*** Opening of Reading text ***
One such device that has a large fan club is the Ring doorbell, a product sold by Ring, an Amazon company. It serves the purpose of a traditional doorbell, but combined with its associated phone application, it can record audio and video to monitor motion detected between five and thirty feet of the fixture. Neighbors can then share their footage with each other for alerting and safety purposes.

Ring Video Doorbell from shop.ring.com

However, as most users of smart devices can anticipate, the data our devices generate rarely remains solely ours. Our data has the ability to enter the free market for alternate uses, analysis, and even for sale. One of the main concerns that has surfaced for these nifty devices is the behind-the-scenes access to the device’s data. Ring has been in partnership with law enforcement agencies across the United States. While intentions of this partnership are broadcasted as a way to increase efficiency in solving crime, it begs a larger question. Washington Post’s Drew Harwell points out that “Ring users consent to the company giving recorded video to “law enforcement authorities, government officials and/or third parties” if the company thinks it’s necessary to comply with “legal process or reasonable government request,” according to its terms of service. The company says it can also store footage deleted by the user to comply with legal obligations.” This begs a larger ethical question on whether these kinds of policies infringe on an individual consumer’s autonomy per the Belmont Principle regarding Respect for Persons. If we can’t control what our devices record, store, and what that data is used for, who should have that power?

What began as a product to protect personal property has garnered the power to become a tool for nationwide monitoring voluntarily or involuntarily. This product which is intended for private property surveillance can become a tool available for public surveillance given the authority law enforcement has for access to device data. While the discussion of the power given to law enforcement agencies is larger in scope, in context of the Ring device, it leaves us wondering if one product has garnered a beastly capability to become a tool for mass surveillance. This then creates a direct link to the Fair Information Practice Principles. Per the Collection Limitation principle, the collection of personal information should be limited and obtained by consent. The Ring devices blur the definition of personal information in this instance. Is the recording of when you leave and enter your home your personal information? If your neighbor captures your movements via their device, does their consent to police requests for access to their device compromise your personal autonomy because your activity is the one being shared?
*** Close of Reading text ***
*** Opening of Available data ***
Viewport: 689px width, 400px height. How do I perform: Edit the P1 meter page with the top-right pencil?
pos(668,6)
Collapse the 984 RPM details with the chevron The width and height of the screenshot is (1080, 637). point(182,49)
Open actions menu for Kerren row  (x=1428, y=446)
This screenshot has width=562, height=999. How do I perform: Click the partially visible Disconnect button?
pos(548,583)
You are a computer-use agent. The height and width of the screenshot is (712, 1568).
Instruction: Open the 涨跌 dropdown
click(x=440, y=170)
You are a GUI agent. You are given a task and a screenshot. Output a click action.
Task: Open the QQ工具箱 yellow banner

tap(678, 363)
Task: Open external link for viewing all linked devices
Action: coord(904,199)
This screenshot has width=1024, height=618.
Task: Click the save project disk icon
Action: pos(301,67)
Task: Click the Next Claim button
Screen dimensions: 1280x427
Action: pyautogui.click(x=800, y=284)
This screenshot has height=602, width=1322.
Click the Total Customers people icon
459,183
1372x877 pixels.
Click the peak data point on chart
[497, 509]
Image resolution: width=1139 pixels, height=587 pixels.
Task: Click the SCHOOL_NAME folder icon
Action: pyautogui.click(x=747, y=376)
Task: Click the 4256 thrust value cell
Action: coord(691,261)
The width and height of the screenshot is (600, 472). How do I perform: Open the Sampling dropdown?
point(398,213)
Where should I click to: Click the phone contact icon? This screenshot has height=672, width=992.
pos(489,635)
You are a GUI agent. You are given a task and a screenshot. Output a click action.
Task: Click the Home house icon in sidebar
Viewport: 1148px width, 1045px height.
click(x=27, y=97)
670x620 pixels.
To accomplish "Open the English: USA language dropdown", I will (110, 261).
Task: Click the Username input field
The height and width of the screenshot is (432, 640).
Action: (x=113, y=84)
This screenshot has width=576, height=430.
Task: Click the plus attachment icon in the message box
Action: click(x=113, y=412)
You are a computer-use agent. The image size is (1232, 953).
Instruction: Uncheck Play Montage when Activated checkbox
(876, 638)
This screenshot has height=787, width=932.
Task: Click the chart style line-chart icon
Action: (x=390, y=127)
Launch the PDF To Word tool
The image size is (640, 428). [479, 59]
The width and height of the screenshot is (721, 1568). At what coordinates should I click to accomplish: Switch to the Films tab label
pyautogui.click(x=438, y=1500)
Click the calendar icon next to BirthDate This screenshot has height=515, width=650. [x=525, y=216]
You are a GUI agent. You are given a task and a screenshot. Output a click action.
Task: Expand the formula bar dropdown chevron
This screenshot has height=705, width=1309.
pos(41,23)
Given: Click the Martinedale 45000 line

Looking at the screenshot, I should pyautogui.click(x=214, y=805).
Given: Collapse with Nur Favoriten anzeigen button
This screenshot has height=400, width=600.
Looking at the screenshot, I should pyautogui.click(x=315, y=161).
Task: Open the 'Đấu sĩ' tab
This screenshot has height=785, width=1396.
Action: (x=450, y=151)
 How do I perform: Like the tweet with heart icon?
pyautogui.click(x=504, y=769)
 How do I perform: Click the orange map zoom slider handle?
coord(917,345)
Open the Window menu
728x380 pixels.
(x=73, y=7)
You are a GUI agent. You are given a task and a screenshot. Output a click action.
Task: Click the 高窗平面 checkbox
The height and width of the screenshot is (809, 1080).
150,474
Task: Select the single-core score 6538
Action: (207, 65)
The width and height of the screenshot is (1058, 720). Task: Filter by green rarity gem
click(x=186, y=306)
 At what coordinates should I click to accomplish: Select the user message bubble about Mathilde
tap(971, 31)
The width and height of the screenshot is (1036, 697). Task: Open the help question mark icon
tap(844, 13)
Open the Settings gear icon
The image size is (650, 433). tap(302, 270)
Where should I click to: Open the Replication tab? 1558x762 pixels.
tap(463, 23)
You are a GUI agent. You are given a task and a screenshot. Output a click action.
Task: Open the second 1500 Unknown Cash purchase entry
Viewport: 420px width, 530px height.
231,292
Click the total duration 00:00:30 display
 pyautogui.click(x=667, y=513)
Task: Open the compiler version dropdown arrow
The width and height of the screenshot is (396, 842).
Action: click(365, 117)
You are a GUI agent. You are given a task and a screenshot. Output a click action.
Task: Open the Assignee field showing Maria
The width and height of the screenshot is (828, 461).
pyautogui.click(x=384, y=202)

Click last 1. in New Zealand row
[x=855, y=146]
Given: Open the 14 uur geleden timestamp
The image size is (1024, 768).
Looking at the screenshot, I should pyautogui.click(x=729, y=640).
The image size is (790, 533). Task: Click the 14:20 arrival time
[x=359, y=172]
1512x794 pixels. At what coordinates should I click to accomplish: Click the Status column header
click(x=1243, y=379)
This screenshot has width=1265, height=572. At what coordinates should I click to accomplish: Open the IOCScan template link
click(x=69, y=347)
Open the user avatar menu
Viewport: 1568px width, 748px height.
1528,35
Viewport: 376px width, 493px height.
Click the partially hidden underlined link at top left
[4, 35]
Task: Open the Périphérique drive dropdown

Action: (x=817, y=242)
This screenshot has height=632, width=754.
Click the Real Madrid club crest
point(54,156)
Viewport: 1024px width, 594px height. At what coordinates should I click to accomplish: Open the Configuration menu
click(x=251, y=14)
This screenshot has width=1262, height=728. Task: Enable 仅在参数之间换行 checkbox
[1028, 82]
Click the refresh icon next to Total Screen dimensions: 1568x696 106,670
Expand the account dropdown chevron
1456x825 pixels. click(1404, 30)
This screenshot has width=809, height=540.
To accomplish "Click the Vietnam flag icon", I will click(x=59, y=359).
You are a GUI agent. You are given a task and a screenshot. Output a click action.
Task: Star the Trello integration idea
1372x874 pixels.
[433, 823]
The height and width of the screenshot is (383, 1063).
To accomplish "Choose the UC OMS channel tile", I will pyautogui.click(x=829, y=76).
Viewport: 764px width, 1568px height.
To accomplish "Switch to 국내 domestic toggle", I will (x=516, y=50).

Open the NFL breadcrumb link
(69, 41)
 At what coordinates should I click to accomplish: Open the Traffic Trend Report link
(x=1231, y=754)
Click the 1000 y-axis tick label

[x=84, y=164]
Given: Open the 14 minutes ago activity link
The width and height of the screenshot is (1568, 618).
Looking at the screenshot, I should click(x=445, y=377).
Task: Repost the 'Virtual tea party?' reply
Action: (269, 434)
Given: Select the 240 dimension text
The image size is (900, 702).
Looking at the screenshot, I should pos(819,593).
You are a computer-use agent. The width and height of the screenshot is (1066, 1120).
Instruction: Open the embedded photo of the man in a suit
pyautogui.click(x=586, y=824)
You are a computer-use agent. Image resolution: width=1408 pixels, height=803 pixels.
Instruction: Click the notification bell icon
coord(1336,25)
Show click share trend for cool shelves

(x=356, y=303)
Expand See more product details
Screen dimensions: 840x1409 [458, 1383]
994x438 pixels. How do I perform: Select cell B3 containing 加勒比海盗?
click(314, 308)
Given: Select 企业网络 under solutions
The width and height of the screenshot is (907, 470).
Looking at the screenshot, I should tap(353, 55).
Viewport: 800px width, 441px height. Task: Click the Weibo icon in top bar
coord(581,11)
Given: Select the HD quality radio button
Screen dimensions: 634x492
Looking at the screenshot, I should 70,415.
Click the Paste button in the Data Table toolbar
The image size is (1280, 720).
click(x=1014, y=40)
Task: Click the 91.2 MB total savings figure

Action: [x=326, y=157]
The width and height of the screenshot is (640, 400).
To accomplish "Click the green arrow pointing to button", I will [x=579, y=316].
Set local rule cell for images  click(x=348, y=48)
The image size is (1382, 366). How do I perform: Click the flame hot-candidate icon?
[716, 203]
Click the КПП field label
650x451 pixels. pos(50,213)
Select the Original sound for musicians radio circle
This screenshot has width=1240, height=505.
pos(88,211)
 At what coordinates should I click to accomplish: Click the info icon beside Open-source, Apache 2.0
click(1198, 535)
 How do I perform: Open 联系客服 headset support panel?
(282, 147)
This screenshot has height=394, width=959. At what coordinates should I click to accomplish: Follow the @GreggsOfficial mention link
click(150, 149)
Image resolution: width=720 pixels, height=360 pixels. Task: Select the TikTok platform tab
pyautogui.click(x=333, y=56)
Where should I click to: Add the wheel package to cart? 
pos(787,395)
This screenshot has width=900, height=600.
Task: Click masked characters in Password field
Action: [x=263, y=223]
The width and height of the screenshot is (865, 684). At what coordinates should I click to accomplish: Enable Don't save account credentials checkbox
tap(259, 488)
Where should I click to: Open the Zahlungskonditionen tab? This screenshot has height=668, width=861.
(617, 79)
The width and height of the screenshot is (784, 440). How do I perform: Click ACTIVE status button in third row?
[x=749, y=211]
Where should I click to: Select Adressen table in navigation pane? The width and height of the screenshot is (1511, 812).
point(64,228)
*** Close of Available data ***
| What you are asked to do |
Please retype the entire Ring doorbell text word for word.

| Task result |
One such device that has a large fan club is the Ring doorbell, a product sold by Ring, an Amazon company. It serves the purpose of a traditional doorbell, but combined with its associated phone application, it can record audio and video to monitor motion detected between five and thirty feet of the fixture. Neighbors can then share their footage with each other for alerting and safety purposes.

Ring Video Doorbell from shop.ring.com

However, as most users of smart devices can anticipate, the data our devices generate rarely remains solely ours. Our data has the ability to enter the free market for alternate uses, analysis, and even for sale. One of the main concerns that has surfaced for these nifty devices is the behind-the-scenes access to the device’s data. Ring has been in partnership with law enforcement agencies across the United States. While intentions of this partnership are broadcasted as a way to increase efficiency in solving crime, it begs a larger question. Washington Post’s Drew Harwell points out that “Ring users consent to the company giving recorded video to “law enforcement authorities, government officials and/or third parties” if the company thinks it’s necessary to comply with “legal process or reasonable government request,” according to its terms of service. The company says it can also store footage deleted by the user to comply with legal obligations.” This begs a larger ethical question on whether these kinds of policies infringe on an individual consumer’s autonomy per the Belmont Principle regarding Respect for Persons. If we can’t control what our devices record, store, and what that data is used for, who should have that power?

What began as a product to protect personal property has garnered the power to become a tool for nationwide monitoring voluntarily or involuntarily. This product which is intended for private property surveillance can become a tool available for public surveillance given the authority law enforcement has for access to device data. While the discussion of the power given to law enforcement agencies is larger in scope, in context of the Ring device, it leaves us wondering if one product has garnered a beastly capability to become a tool for mass surveillance. This then creates a direct link to the Fair Information Practice Principles. Per the Collection Limitation principle, the collection of personal information should be limited and obtained by consent. The Ring devices blur the definition of personal information in this instance. Is the recording of when you leave and enter your home your personal information? If your neighbor captures your movements via their device, does their consent to police requests for access to their device compromise your personal autonomy because your activity is the one being shared?